Basic Research Banner

High Performance Input/Output System for High Performance Computing and Four-Dimensional Data Assimilation

Final Report (1993 - 1996)

Project Overview

The Northeast Parallel Architectures Center of Syracuse University is applying basic computer science research in high performance input/output systems for parallel computers to the NASA grand challenge applications of four-dimensional data assimilation. Our approach is to apply leading parallel computing research to a number of existing techniques for assimilation, and extract parameters indicating where and how input/output limits computational performance. Using detailed knowledge of the application problems, we are:

Research Activities

PASSION: Parallel And Scalable Software for Input-Output

In order to develop a successful assimilation system for Earth Science, there will be a continual need to process and reprocess data sets with ever-improving and more complete assimilation system. There will also be a requirement to diagnose the quality of the data sets. Data assimilation provides the most compute-intensive as well as I/O-intensive undertaking in NASA Earth Science research, and therefore, high-performance I/O capability will be essential to new generation data assimilation systems. The objective of designing the PASSION software is to develop software support for parallel I/O that permits scalable I/O operations to match the growing computational power of the new parallel supercomputer.

We have concentrated our recent research on the correlation between data distribution and parallel I/O performance. In several studies, we have shown that the performance of parallel file systems can vary significantly as a function of the selected data distributions cannot be supported. Further, in these studies we have described how the parallel language extensions, though simplifying the programming, do not address the performance problems found in parallel file systems.
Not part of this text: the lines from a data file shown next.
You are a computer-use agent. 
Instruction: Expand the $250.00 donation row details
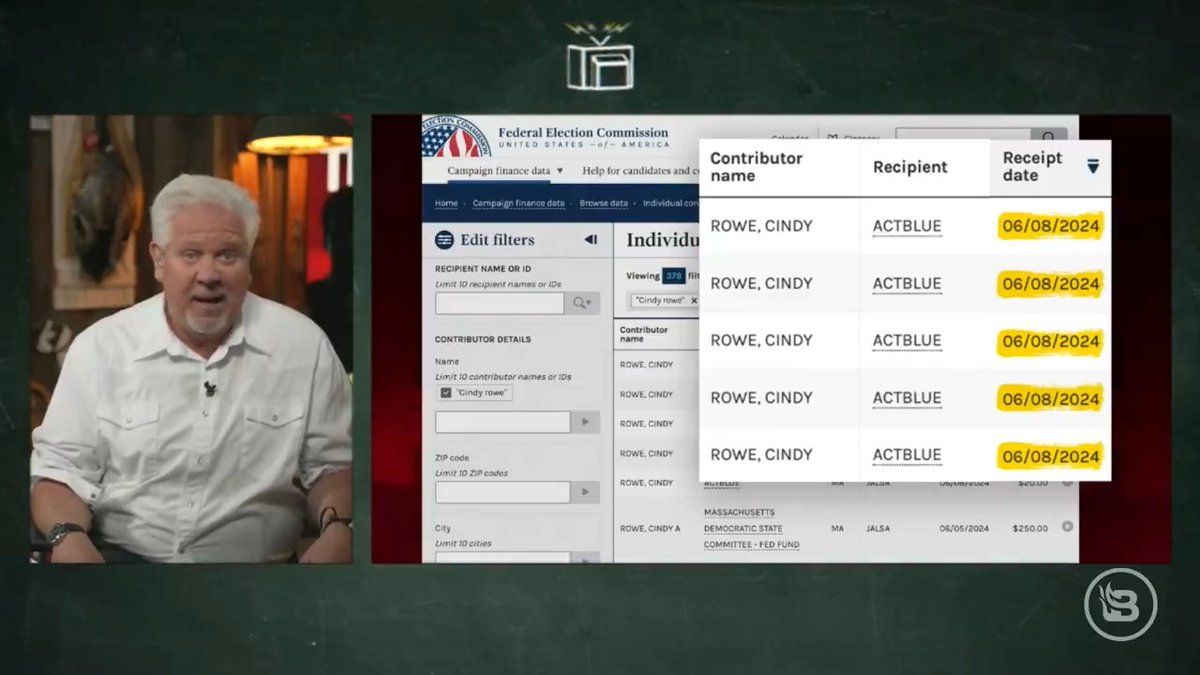click(x=1068, y=527)
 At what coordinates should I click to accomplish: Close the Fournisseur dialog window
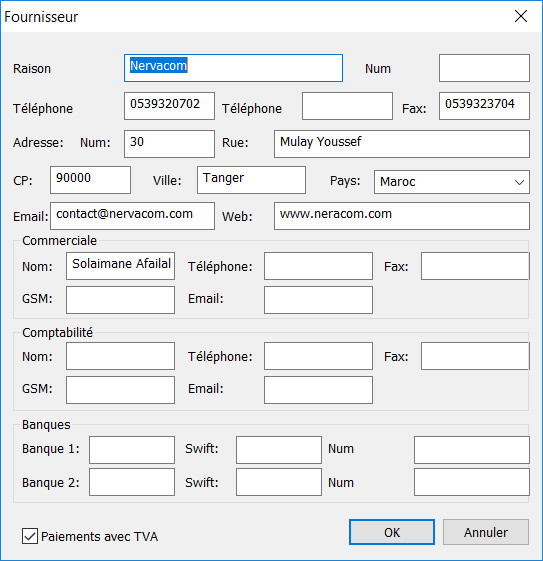(520, 16)
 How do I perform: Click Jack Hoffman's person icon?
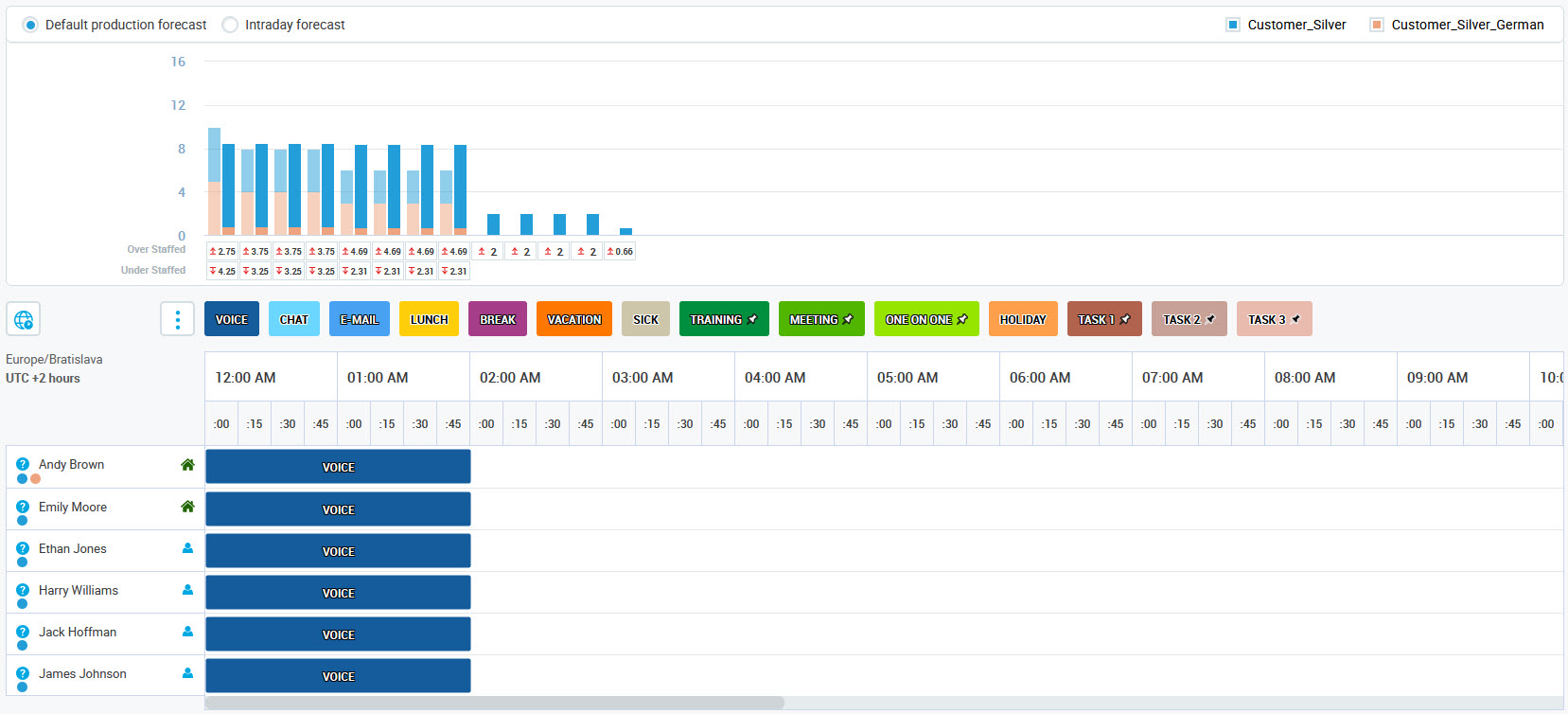pyautogui.click(x=187, y=632)
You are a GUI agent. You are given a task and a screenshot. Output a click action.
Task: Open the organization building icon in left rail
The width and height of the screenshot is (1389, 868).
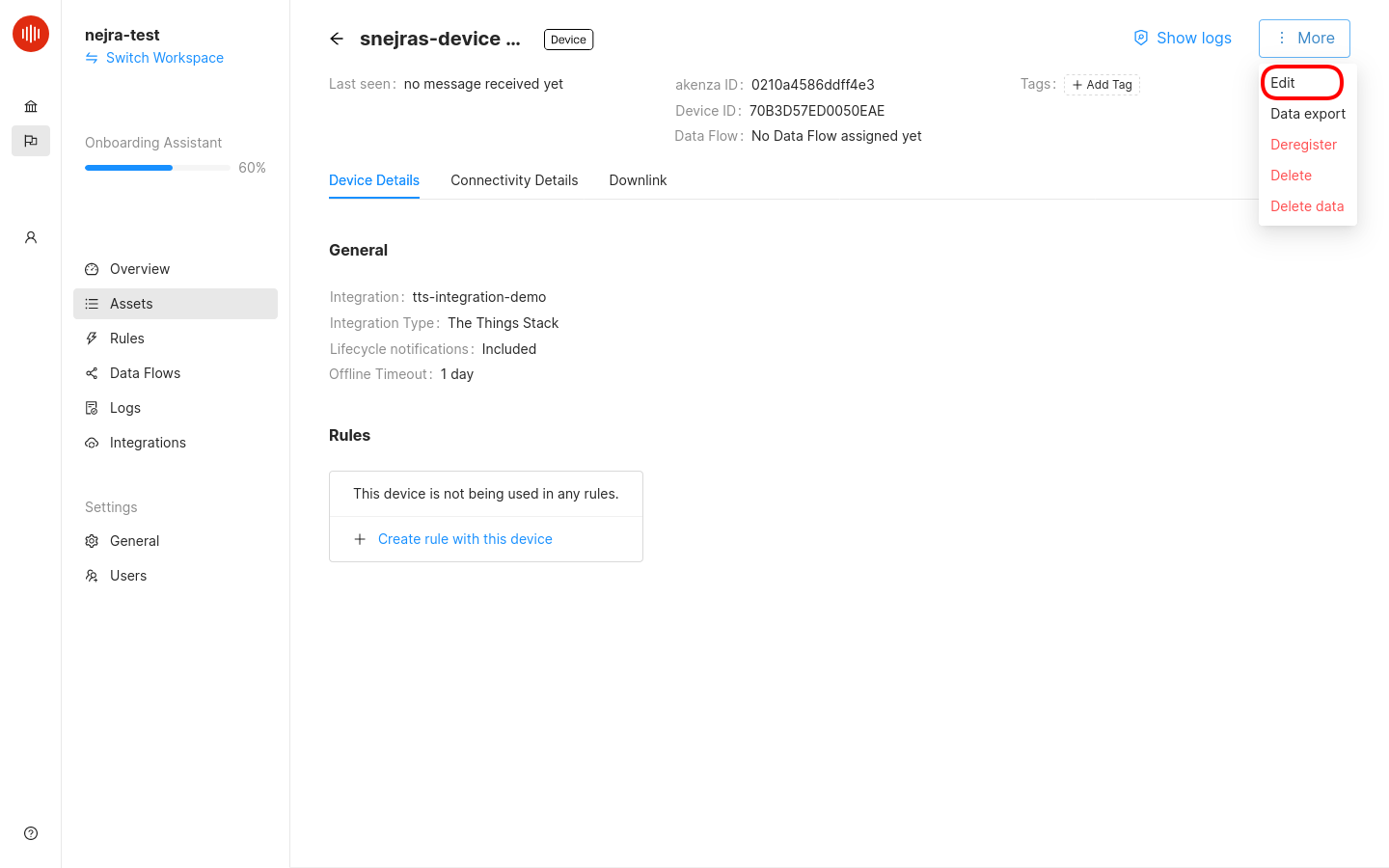pyautogui.click(x=31, y=106)

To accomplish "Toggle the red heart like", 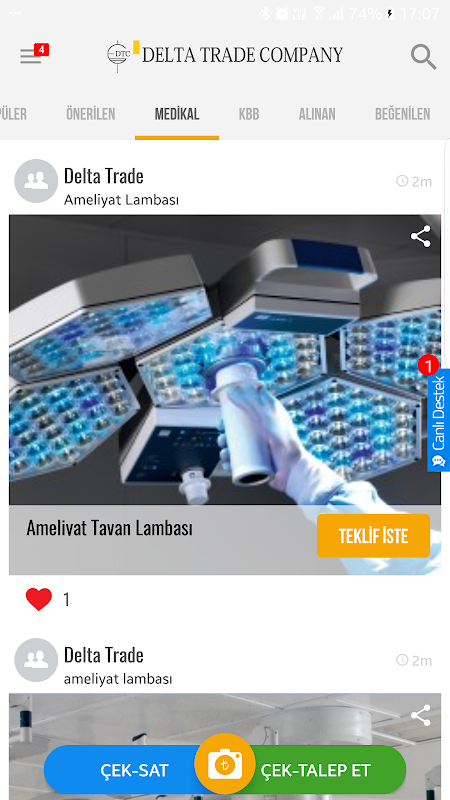I will (39, 599).
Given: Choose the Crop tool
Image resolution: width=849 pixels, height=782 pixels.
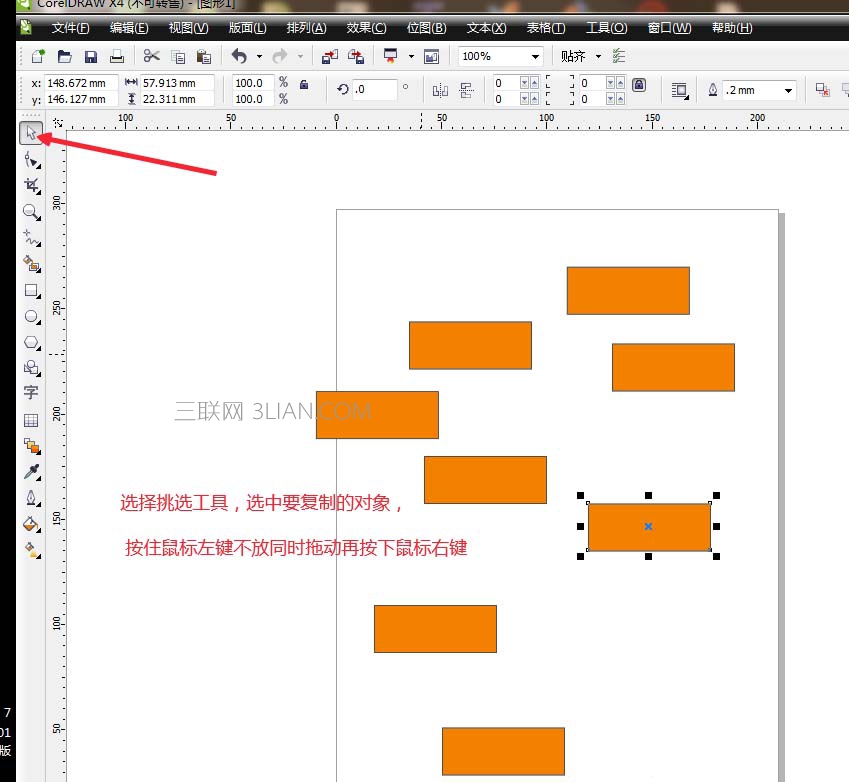Looking at the screenshot, I should 32,186.
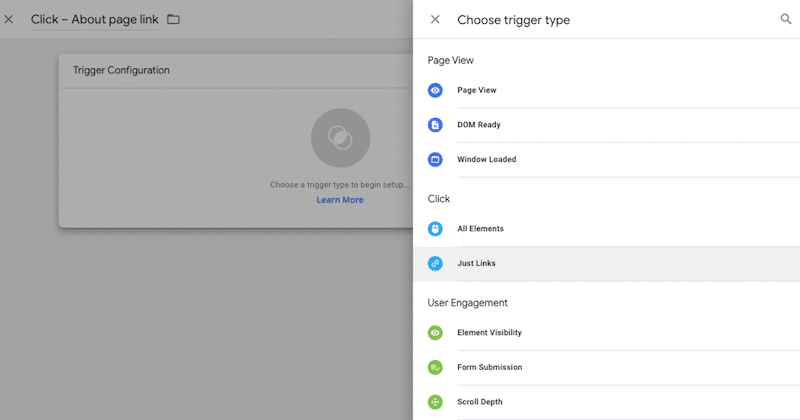Viewport: 800px width, 420px height.
Task: Click the Element Visibility green eye icon
Action: 435,333
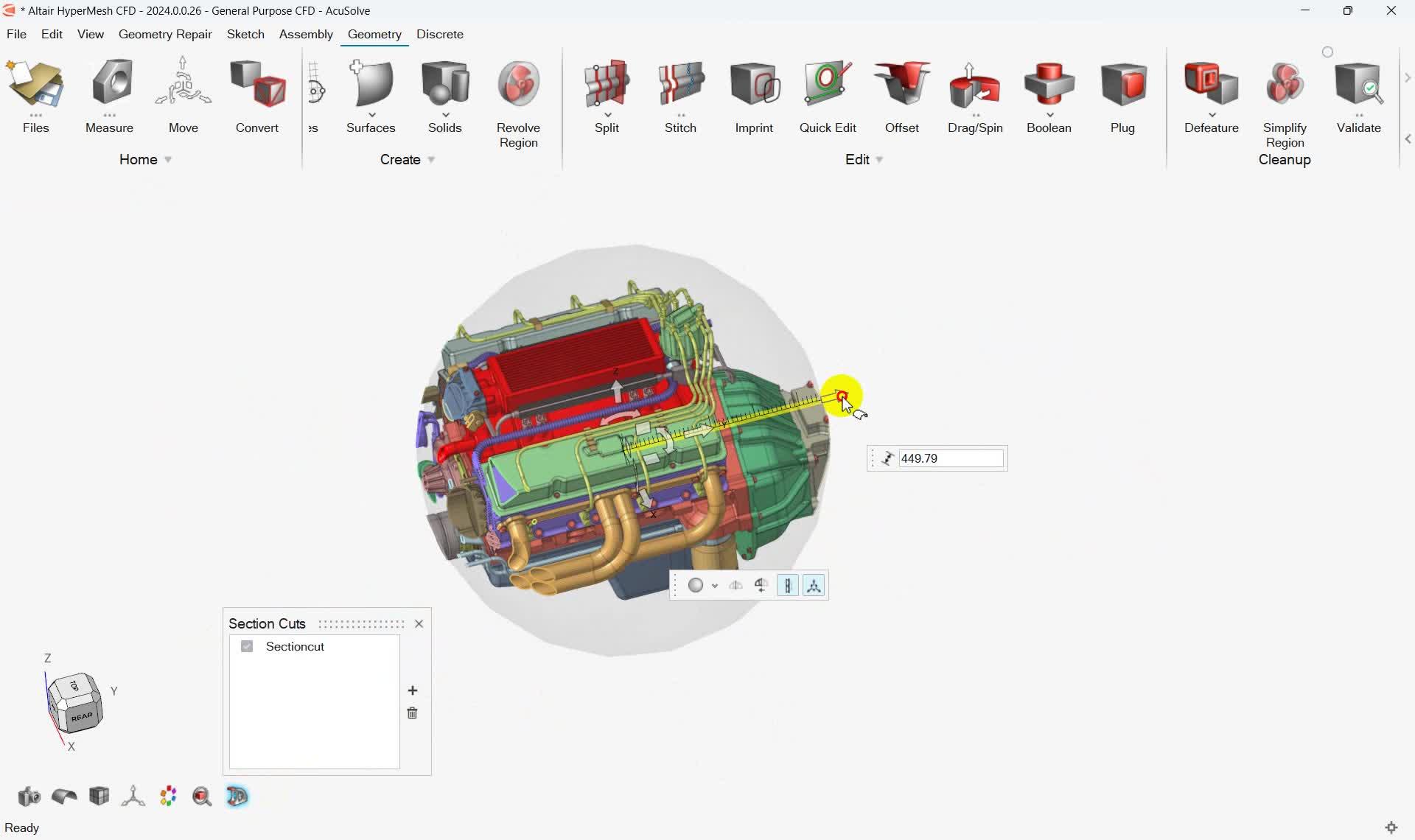Image resolution: width=1415 pixels, height=840 pixels.
Task: Click the camera capture icon in bottom toolbar
Action: pos(29,797)
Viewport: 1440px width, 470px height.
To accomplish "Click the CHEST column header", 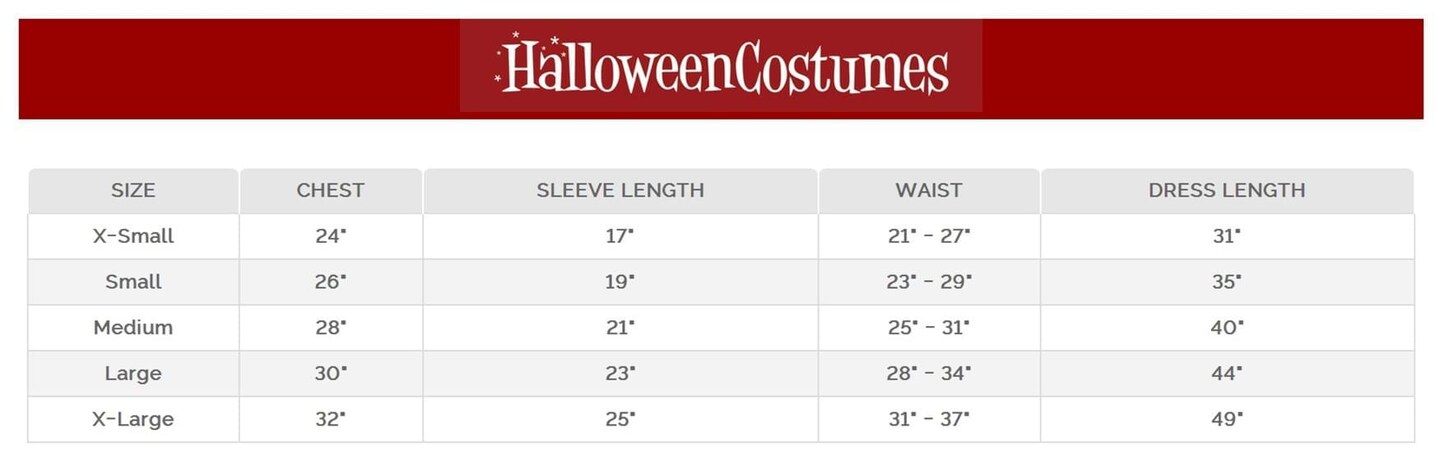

As a result of our studies, we have developed a parallel I/O runtime package that uses an alternative scheme for conducting parallel I/O - the Two-Phase Access Strategy - which guarantees higher and more consistent performance over a wider spectrum of data distributions. We have designed and implemented runtime primitives that make use of the two-phase access strategy to conduct parallel I/O, and facilitate the programming of parallel I/O operations. Our performance results show that I/O access rates are improved by up to several orders of magnitude. Further, the variation in performance over various data distributions is restricted to within a factor of two of the best access rate.

A number of high level programming language have recently introduced intrinsics that support parallel I/O through a runtime library. By using these primitives, I/O operation instructions within applications become portable across various parallel file systems. Also, the primitives are convenient to use; the instructions for carrying out parallel I/O operations do not involve much more than a declaration of the data decomposition mapping and the use of open, close, read and write routines.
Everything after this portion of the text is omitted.